Azure-functions-durable-extension: Add support for interfaces in ReadEntityStateAsync()

Created on 3 Oct 2019  路  22Comments  路  Source: Azure/azure-functions-durable-extension

Currently durable API with entities seems to put developers on a CQRS pattern.
Commands can be signaled (1-way communication), orchestrators can call entities to update their state still async, but in a 2-way communication.

To query data from entities in a two way communication, but still async (using Tasks<T>) can be done through orchestrators or with ReadEntityStateAsync method from non-orchestrators.
Using orchestrators we get to a pull model, someone at the very end will need to check the state of the the orchestration result.
The other option is using ReadEntityStateAsync. It feels this method is exposing the internals of an entity. Instead of doing this, I would like a way an entity may provide a method to transform the state before it is being returned.

It feel today this can be achieved with an additional function (to read the entity's state, transform it before being returned), but I think this could be part of the Entity function's definition.

enhancement needs-discussion

Most helpful comment

So actually 'transmitting' the state to the call side is more efficient with one deserialize less?

Yes, exactly. This is definitely true for the current Azure.Storage backend.

is there any optimization to use some sort of a local cache?

Extended sessions provide some level of caching; but I think there is quite a bit of room for improvement. I believe for entities in particular, there is still a fair amount of storage traffic and serialization/deserialization that could be optimized.

All 22 comments

/cc @sebastianburckhardt

Very similiar, if not the same, as my ask here https://github.com/Azure/azure-functions-durable-extension/issues/885#issuecomment-519610498 - A way to run some logic and project the response would certainly be desirable, rather than bleeding out the entire state to the caller.

I agree that it seems "wrong" to expose the internal representation of the entity state. It breaks encapsulation, which goes against established software engineering principles.

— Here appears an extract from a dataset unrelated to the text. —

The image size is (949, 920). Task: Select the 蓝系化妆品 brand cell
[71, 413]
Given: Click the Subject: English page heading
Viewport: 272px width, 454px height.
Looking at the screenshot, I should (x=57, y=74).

However, we don't really prevent users from encapsulating the state. For example, consider the counter entity example. One can use a private field for the current value.

public class Counter
{
    [JsonProperty("value")]
    private int CurrentValue { get; set; }

    public void Add(int amount) => this.CurrentValue += amount;

    public Task<int> Get() => Task.FromResult(this.CurrentValue);

    [FunctionName(nameof(Counter))]
    public static Task Run([EntityTrigger] IDurableEntityContext ctx)
        => ctx.DispatchAsync<Counter>();
}

Now, on the client, we have to use the Get() method to be able to read the current value of the counter:

var counter = await client.ReadEntityStateAsync<Counter>(entityId);
return counter.Get();

What we don't currently have is support for using just the interface, as in:

var counter = await client.ReadEntityStateAsync<ICounter>(entityKey);
return counter.Get();

were the interface is defined as

public Counter : ICounter {
   ...
}

public interface ICounter {
    void Add(int amount);
    Task<int> Get();
}

Perhaps it would be worth adding support for this since it provides stronger encapsulation (via interface) than the private field.

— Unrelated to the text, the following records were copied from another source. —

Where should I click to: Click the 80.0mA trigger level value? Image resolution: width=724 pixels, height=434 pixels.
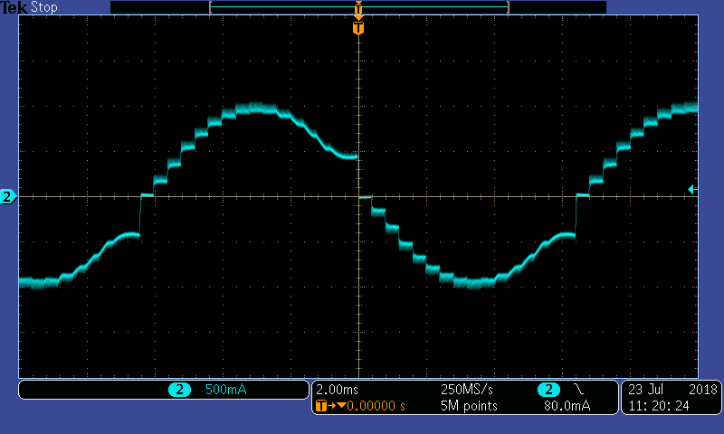click(567, 406)
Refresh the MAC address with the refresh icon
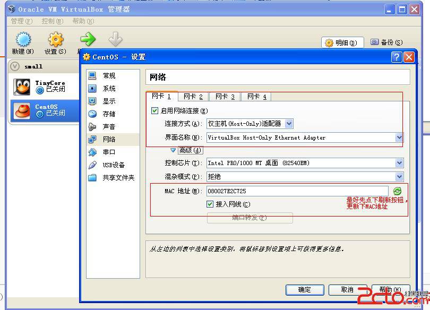 point(397,191)
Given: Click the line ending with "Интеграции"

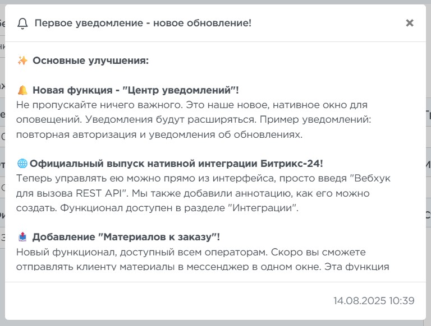Looking at the screenshot, I should 158,208.
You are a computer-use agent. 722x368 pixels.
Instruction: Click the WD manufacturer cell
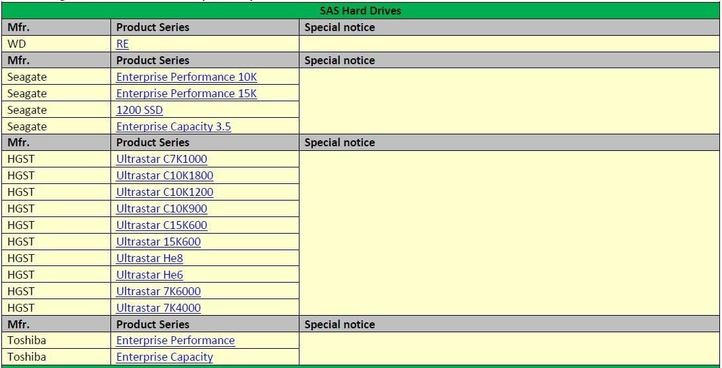56,44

I would be happy with that approach. And as I understand this would be executed on the caller side, something to pay attention for.

@sebastianburckhardt I like the solution and it would be a great start!

I have a use-case where the entity state size could be considerable. Imagine a List<string> with a few thousand items and growing, but in a certain scenario I only need to expose the last entry in the List to the caller through a GetLastEntry() method.

I'm assuming this method you propose would serialise the entire state to the caller?

Yes, the entire state is transmitted every time.

Perhaps it is worth noting here that working with large entity states can be problematic (from a performance viewpoint) not just on clients, but in general: our current implementation is not optimized to deal with large states. In particular, what happens is that every time a batch of operations is ready to process, the state gets loaded/deserialized (before running the operations) and then serialized/stored (after running the operations).

So that means even if GetLastEntry() would run on an entity side, the whole state would be serialized/deserialized by the entity. So actually 'transmitting' the state to the call side is more efficient with one deserialize less?

On the other side, is there any optimization to use some sort of a local cache/file on the "serverless" machine running the entity? Is there a machine affinity to run the same functions on the same machine?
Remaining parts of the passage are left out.